WORK INSTRUCTION » Below are the entries; set down each of them exactly.

---------------

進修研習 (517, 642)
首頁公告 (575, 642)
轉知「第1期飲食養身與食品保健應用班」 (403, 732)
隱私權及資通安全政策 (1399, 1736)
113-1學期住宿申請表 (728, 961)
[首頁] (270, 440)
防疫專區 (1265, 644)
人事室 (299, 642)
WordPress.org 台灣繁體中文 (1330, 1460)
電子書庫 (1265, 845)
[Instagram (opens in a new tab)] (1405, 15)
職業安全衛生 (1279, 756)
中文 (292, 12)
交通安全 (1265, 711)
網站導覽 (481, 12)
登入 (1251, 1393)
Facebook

---------------

RESPONSE TO THIS TASK »
進修研習 (517, 642)
首頁公告 (575, 642)
轉知「第1期飲食養身與食品保健應用班」 (403, 732)
隱私權及資通安全政策 (1399, 1736)
113-1學期住宿申請表 (728, 961)
[首頁] (270, 440)
防疫專區 (1265, 644)
人事室 (299, 642)
WordPress.org 台灣繁體中文 (1330, 1460)
電子書庫 (1265, 845)
[Instagram (opens in a new tab)] (1405, 15)
職業安全衛生 (1279, 756)
中文 (292, 12)
交通安全 (1265, 711)
網站導覽 (481, 12)
登入 (1251, 1393)
Facebook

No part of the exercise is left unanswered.